I was shadowing at a physical therapy clinic for the first time. I watched appointments quietly, worried about getting in the way, and asked shy questions. This patient arrived for her follow-up appointment late. Her face was flushed and she talked quickly, spilling out every inconvenience of a bad day, her general frustration with the medical system in general and several nurses in particular. She didn’t understand her radiology report, no one would explain it right, they said she was taking up too much of their time, she was running late, it was too hot out…
The PT nodded along, then gently mentioned the HEP.
Now the patient looked as if she was going to cry. She hadn’t done it, she didn’t know if there was any progress, it was so warm in here…
My mentor asked if the patient would like to use the session for soft tissue work, ultrasound, and looking at the radiologist’s report together.
The patient finally stopped for breath.
After some quick gross motor tests, we went back to a private treatment room, where the PT gave manual therapy and ultrasound, and listened. She gently offered perspectives (“you know, it’s likely this person didn’t mean it that way…”). She summarized the radiology report in a few sentences, and the patient immediately accepted it (“See, why didn’t they say that?”). In the end, the PT reassigned the previous HEP, and the patient left calm, breathing deeply.

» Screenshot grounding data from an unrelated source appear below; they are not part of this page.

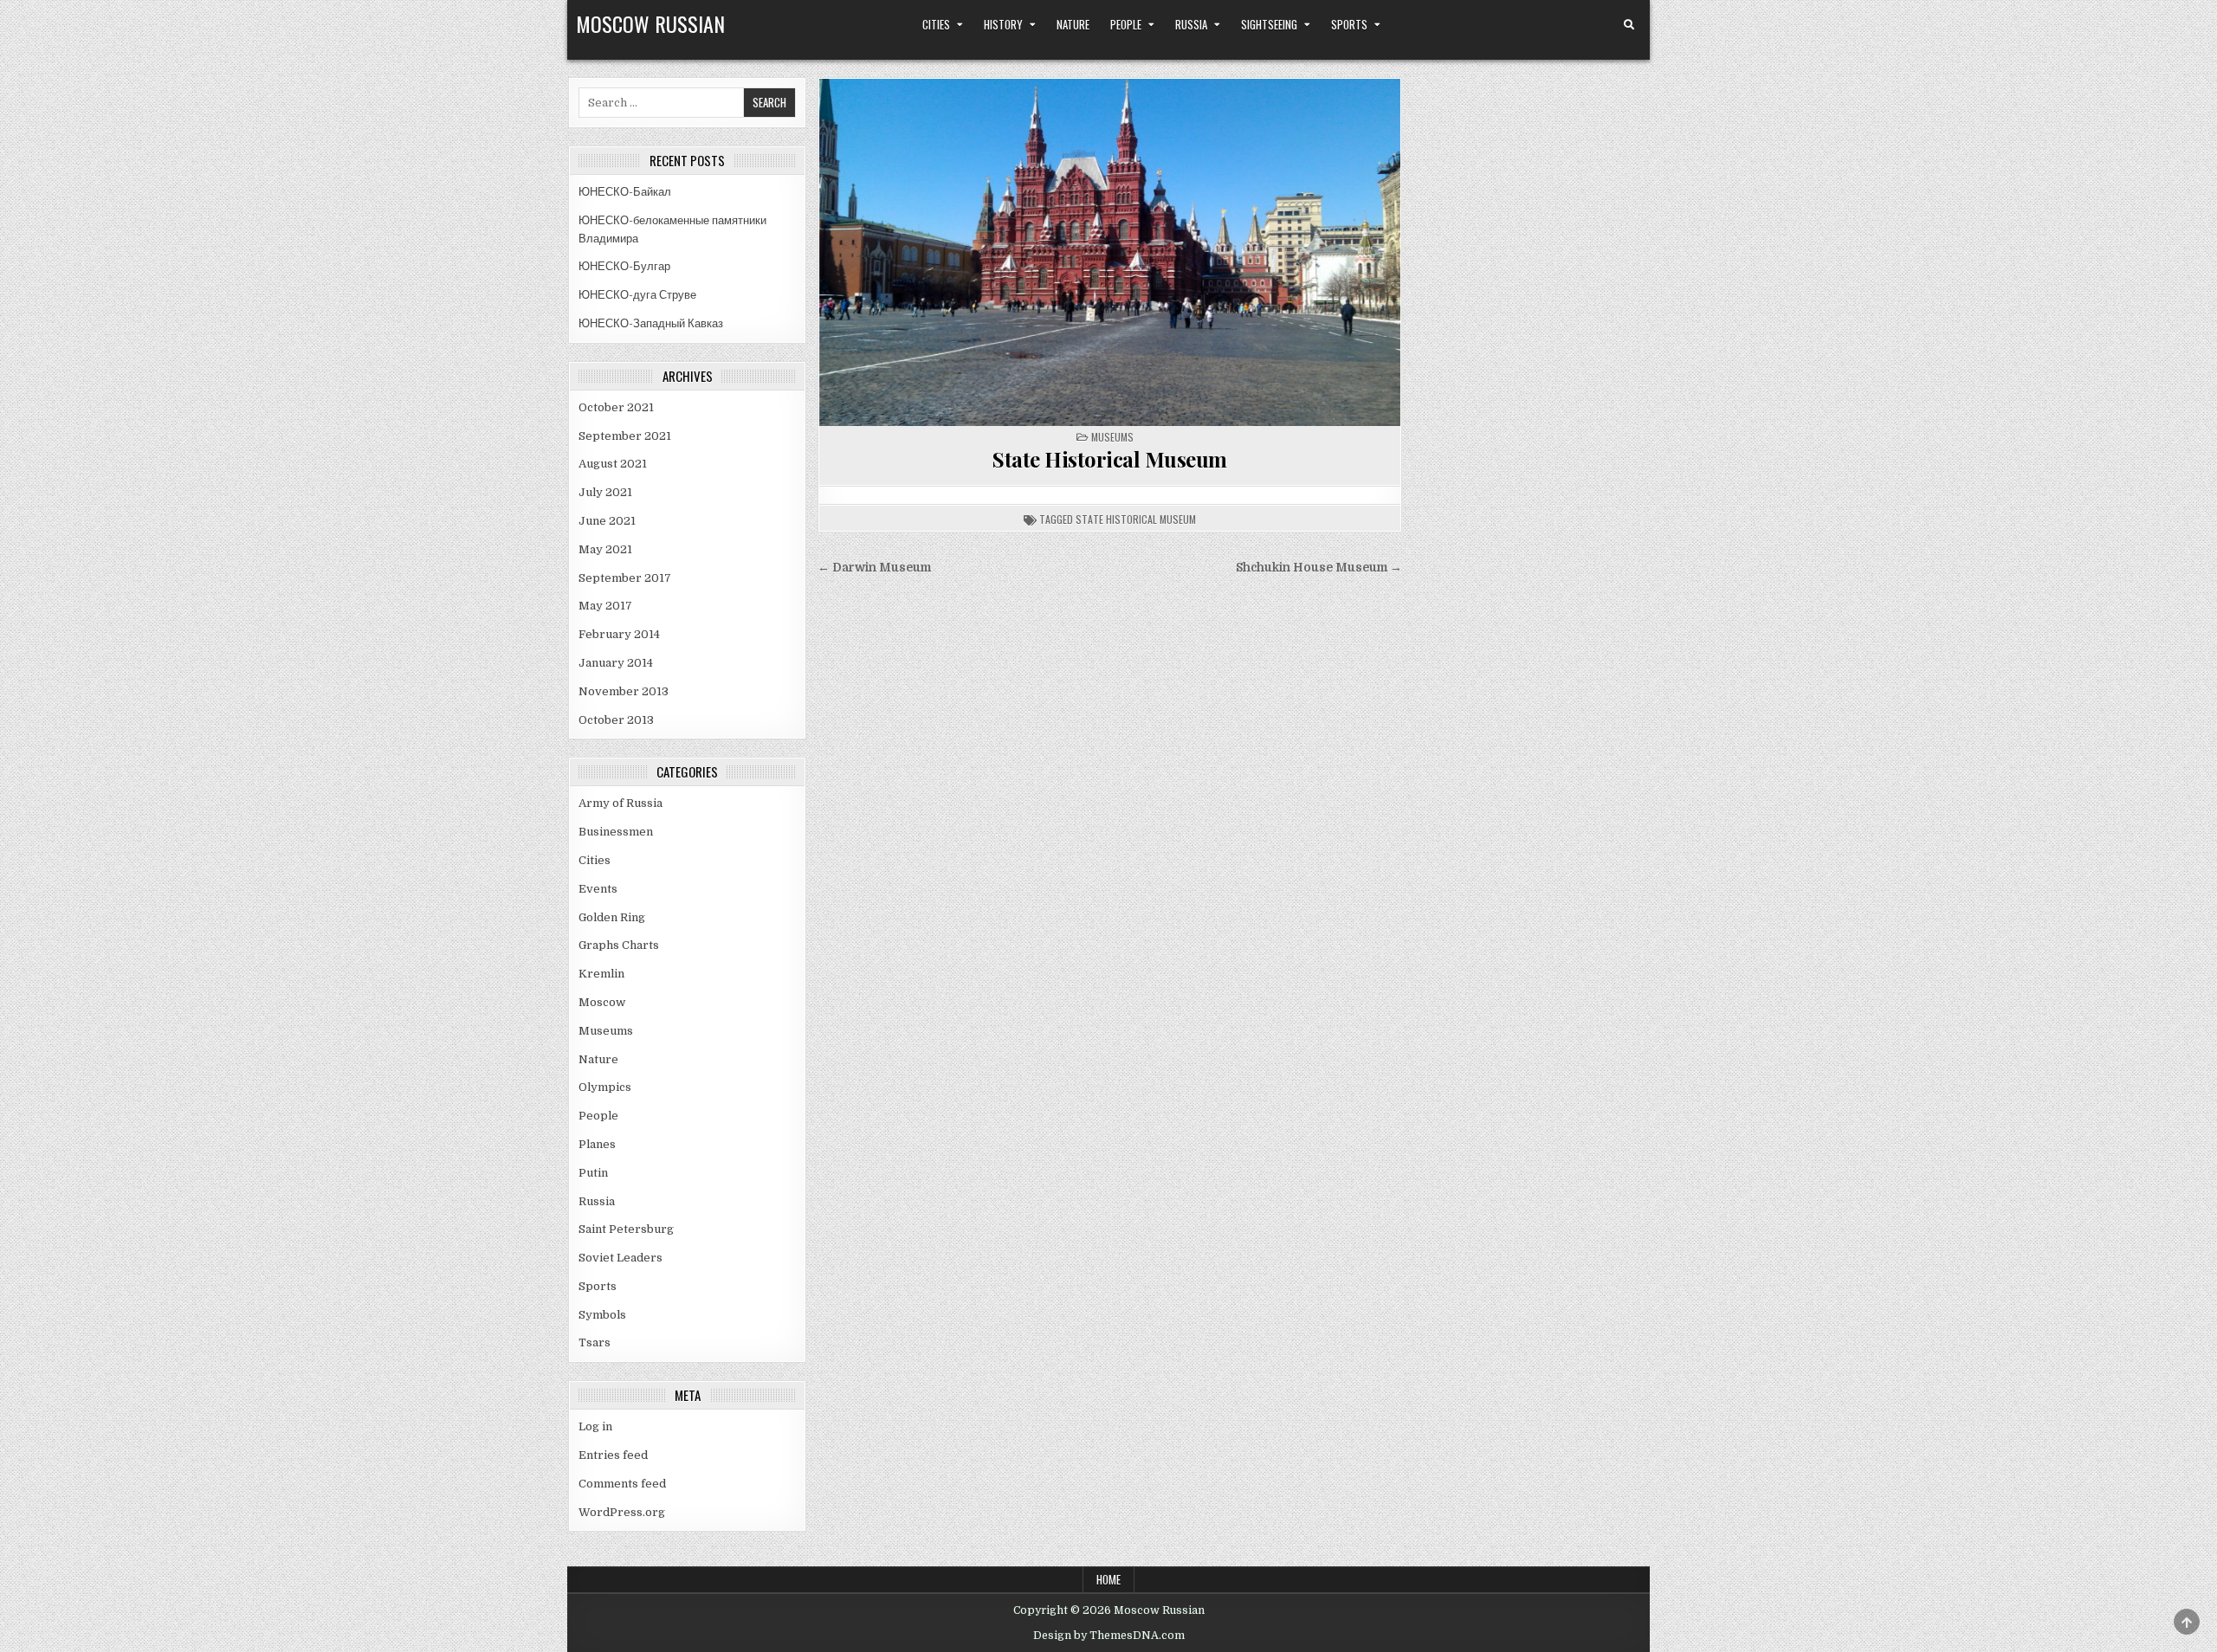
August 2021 (612, 463)
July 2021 (605, 492)
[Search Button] (1629, 25)
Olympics (604, 1087)
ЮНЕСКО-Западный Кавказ (650, 323)
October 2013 (616, 719)
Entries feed (613, 1455)
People (1125, 24)
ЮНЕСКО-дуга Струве (637, 294)
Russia (1191, 24)
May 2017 (605, 605)
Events (597, 888)
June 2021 (607, 520)
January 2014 (615, 662)
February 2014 (619, 634)
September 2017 (624, 577)
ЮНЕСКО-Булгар (624, 266)
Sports (1349, 24)
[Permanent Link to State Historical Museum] (1109, 252)
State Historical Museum (1109, 459)
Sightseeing (1269, 24)
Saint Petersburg (626, 1229)
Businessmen (615, 831)
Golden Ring (611, 917)
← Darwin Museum (874, 567)
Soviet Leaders (620, 1257)
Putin (593, 1172)
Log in (595, 1426)
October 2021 (616, 407)
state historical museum (1136, 519)
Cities (936, 24)
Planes (597, 1144)
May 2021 (605, 549)
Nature (1073, 24)
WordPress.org (621, 1512)
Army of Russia (620, 803)
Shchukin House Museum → (1319, 567)
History (1003, 24)
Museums (1112, 436)
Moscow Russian (650, 23)
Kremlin (601, 973)
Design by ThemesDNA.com (1109, 1635)
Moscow (601, 1002)
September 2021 (624, 435)
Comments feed (622, 1483)
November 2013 (623, 691)
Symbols (602, 1314)
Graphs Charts (618, 945)
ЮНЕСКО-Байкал (624, 191)
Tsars (594, 1342)
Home (1108, 1579)
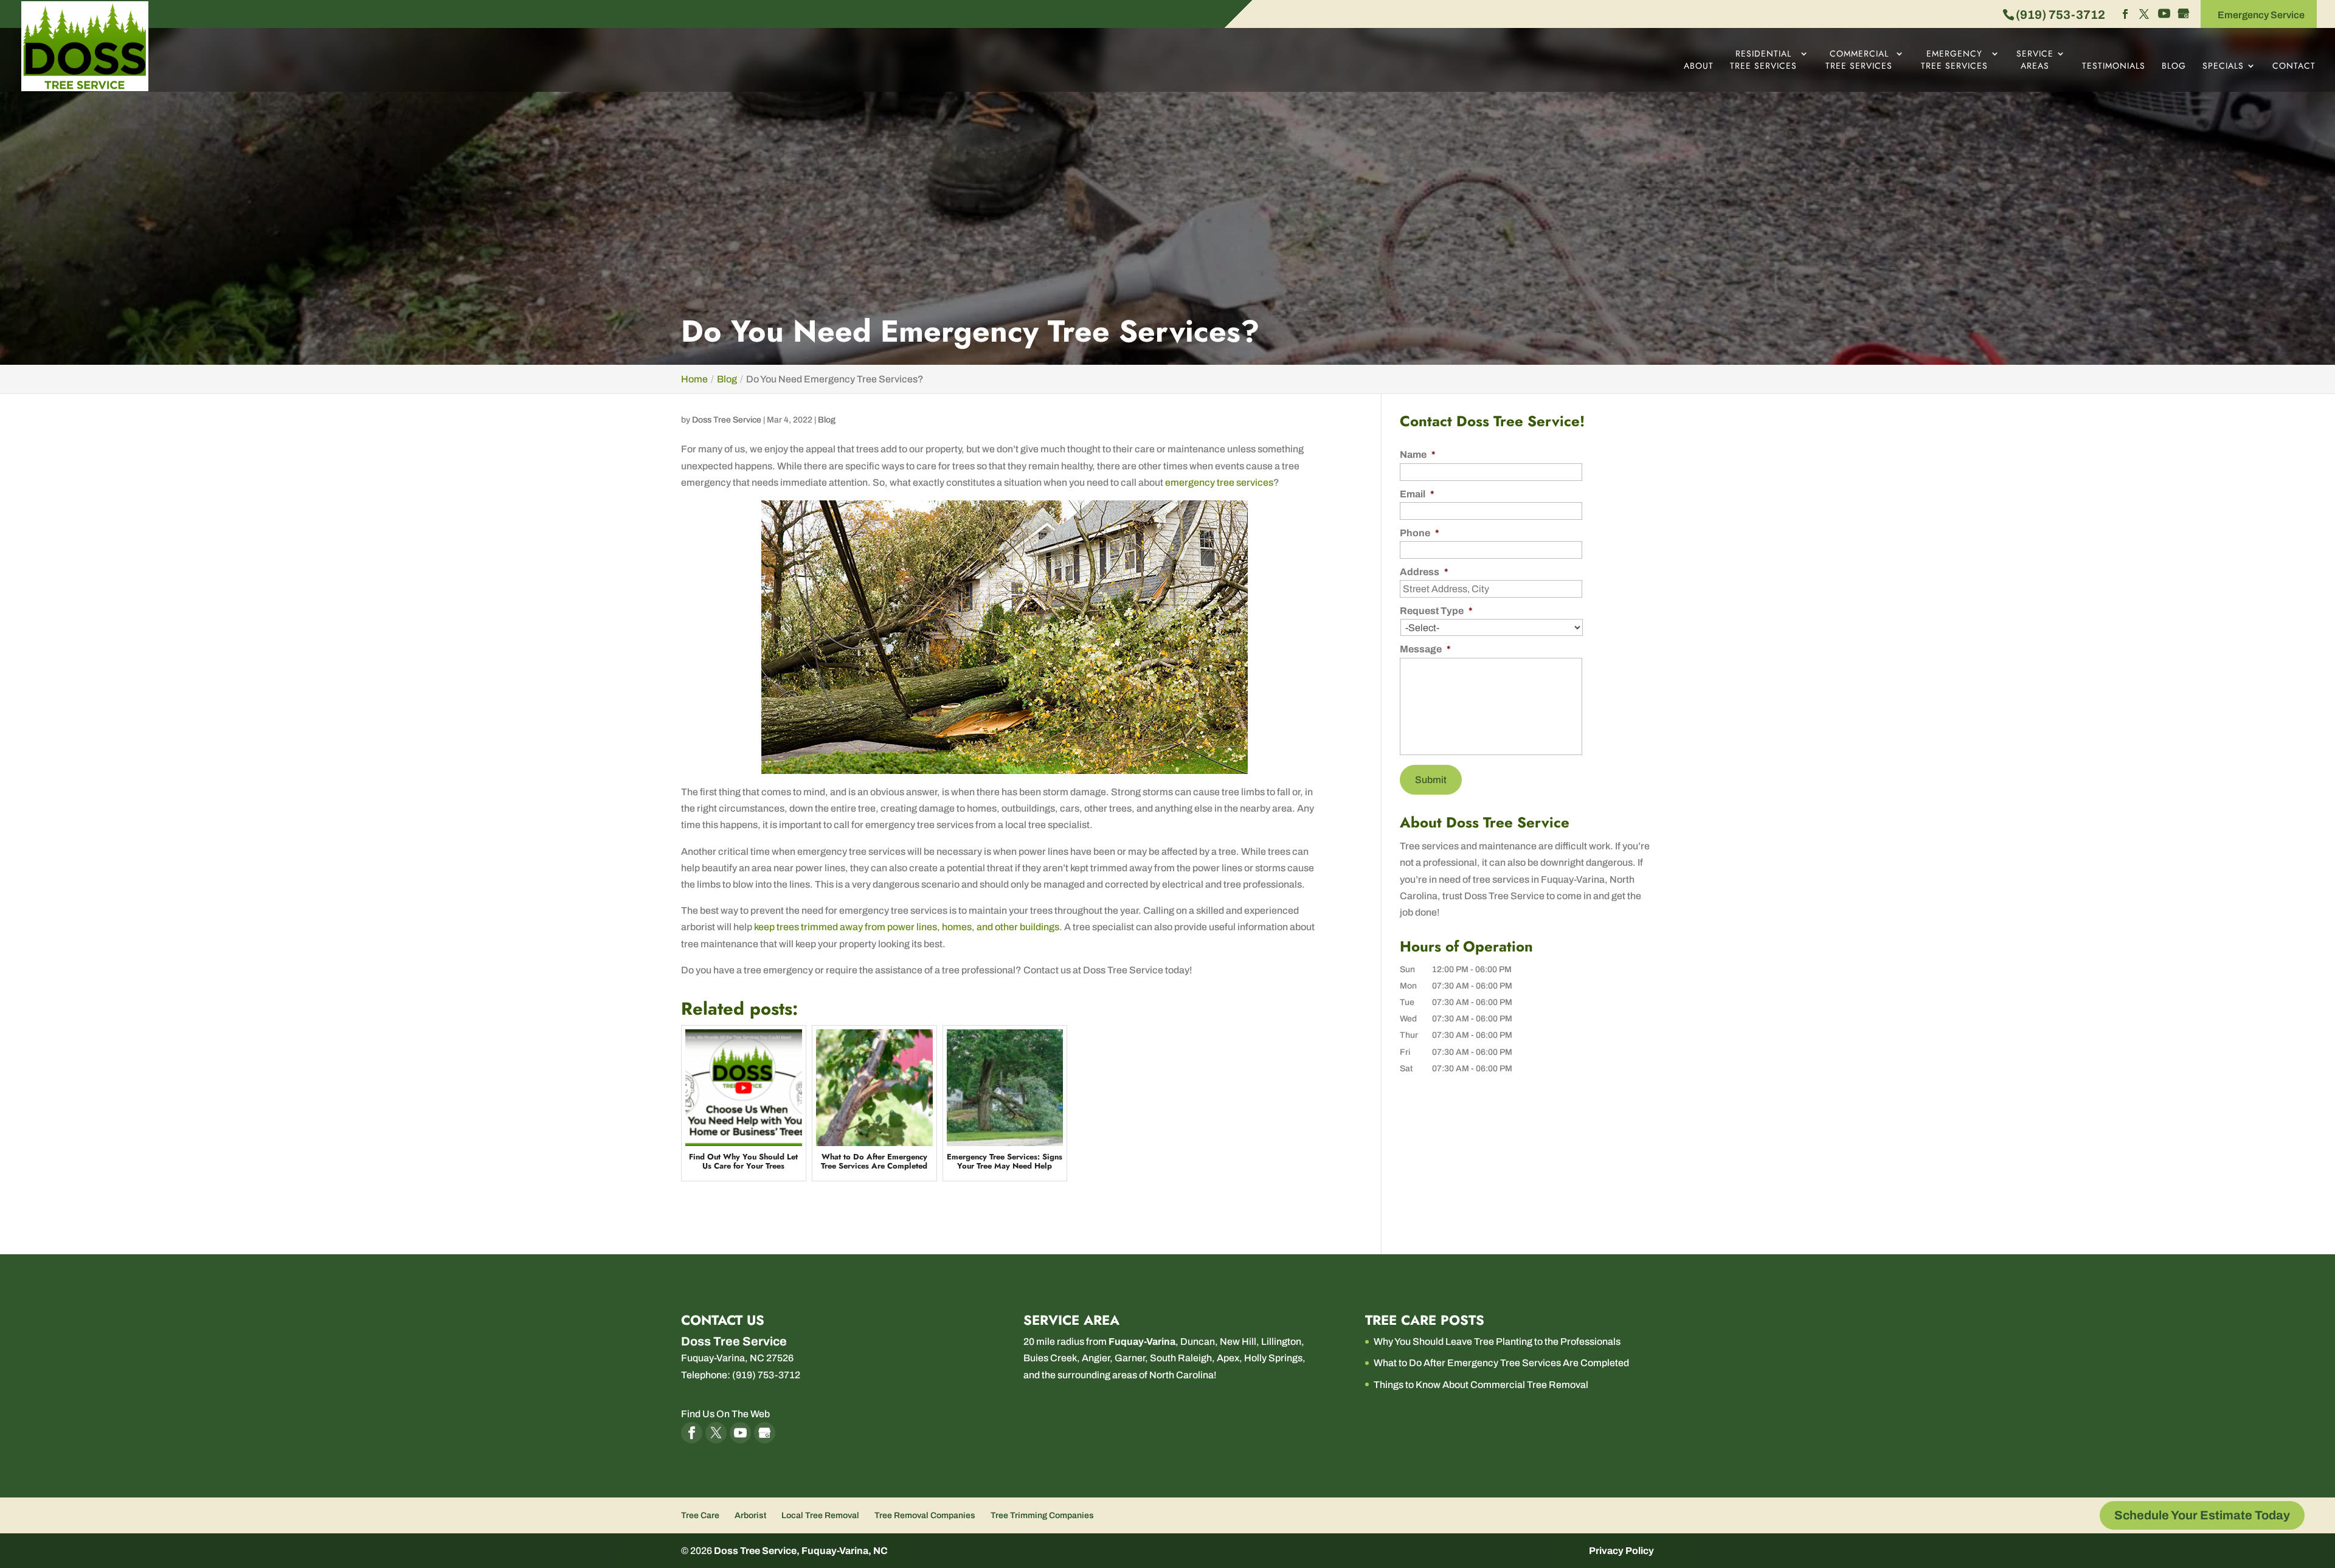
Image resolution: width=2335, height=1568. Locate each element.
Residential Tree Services (1763, 60)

After she left, the therapist saw my puzzled face and quietly told me some previous conditions in the patient’s history to explain her emotional instability.
I left, thinking.
The patient had a distorted view of pretty much everyone she talked about. She complained about other medical professionals, she was impatient with people in general. But she was convinced that the therapist was on her side. The therapist cared.
One of my classmates says that they were inspired to pursue PT when they realized how physical therapy treatment helped them “mentally and not just physically.” This is similar to my own motivation. This appointment was one of the first times I realized the wonderful opportunity PTs have to treat a whole person – to come alongside people who are hurting or frustrated or just have questions, and to be on their team as they heal.
I know I’m preaching to the choir – if you’re reading this blog you’re probably a healthcare provider and you know what an influence a person’s emotional health can have on their success in therapy. But I’m hoping that the story can encourage you when you are teaching students. We learn more from watching you than hand positioning for goniometry. We see you motivate patients to push on and achieve their goals. We see your compassion, and the ways that you carefully gain a patient’s trust. Soldier on! We’re learning from you.